§ **What you have to do**:
Everything from the first line of the records below through the line containing "Financiën (34, 2276)" is to be retyped exactly; leave out the rest.

§ **The data**:
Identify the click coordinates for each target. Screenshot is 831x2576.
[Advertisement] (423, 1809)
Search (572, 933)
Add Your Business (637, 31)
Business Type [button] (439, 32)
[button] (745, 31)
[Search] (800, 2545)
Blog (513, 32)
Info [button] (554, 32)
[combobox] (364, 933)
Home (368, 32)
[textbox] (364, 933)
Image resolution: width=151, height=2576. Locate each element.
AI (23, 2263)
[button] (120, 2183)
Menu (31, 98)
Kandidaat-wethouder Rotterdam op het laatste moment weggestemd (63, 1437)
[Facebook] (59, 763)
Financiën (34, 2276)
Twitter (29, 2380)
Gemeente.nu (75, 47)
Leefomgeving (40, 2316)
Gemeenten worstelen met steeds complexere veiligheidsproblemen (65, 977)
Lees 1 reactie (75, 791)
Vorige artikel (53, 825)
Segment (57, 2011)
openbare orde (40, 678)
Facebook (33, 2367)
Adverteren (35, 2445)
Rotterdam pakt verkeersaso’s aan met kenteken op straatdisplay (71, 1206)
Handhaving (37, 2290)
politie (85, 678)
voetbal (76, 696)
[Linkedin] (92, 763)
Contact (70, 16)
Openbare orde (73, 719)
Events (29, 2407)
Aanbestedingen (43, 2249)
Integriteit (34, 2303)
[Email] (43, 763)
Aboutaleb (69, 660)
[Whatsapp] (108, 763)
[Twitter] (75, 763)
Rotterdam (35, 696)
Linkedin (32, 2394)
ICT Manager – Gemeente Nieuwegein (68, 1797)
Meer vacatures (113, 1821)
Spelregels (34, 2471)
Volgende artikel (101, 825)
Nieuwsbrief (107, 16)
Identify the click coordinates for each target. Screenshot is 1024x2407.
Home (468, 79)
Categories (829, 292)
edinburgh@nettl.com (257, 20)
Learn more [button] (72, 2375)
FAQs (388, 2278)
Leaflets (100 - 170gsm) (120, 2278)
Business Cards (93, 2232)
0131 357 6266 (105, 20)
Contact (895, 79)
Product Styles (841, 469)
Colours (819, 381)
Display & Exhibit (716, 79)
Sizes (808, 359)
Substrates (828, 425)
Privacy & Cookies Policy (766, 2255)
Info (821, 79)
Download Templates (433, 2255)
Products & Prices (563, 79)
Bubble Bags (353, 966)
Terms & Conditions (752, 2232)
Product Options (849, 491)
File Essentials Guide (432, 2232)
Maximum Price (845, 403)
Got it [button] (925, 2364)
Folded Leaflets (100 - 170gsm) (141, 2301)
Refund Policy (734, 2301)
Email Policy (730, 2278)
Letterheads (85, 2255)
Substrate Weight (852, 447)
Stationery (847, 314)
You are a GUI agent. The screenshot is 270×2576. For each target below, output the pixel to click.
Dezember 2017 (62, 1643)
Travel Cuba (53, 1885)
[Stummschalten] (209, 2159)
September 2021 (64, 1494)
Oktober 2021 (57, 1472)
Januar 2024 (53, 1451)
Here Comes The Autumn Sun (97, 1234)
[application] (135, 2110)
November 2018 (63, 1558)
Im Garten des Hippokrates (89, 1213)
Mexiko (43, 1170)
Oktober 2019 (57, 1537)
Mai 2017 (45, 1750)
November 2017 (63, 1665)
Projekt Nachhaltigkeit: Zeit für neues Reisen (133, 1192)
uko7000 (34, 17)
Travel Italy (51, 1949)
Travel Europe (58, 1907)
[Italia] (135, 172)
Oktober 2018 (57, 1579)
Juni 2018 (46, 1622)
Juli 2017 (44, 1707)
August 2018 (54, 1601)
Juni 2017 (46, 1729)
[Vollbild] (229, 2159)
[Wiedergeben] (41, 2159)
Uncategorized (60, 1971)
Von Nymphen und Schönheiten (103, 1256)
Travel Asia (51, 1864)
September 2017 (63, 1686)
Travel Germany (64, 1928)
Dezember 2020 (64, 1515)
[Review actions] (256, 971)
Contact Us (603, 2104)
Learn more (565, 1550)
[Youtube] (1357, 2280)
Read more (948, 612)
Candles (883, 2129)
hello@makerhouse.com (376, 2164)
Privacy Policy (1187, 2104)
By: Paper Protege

§ **Response for this exercise**:
Identify the click coordinates for each target. Screenshot is 831x2576.
[Advertisement] (423, 1809)
Search (572, 933)
Add Your Business (637, 31)
Business Type [button] (439, 32)
[button] (745, 31)
[Search] (800, 2545)
Blog (513, 32)
Info [button] (554, 32)
[combobox] (364, 933)
Home (368, 32)
[textbox] (364, 933)
Image resolution: width=151, height=2576. Locate each element.
AI (23, 2263)
[button] (120, 2183)
Menu (31, 98)
Kandidaat-wethouder Rotterdam op het laatste moment weggestemd (63, 1437)
[Facebook] (59, 763)
Financiën (34, 2276)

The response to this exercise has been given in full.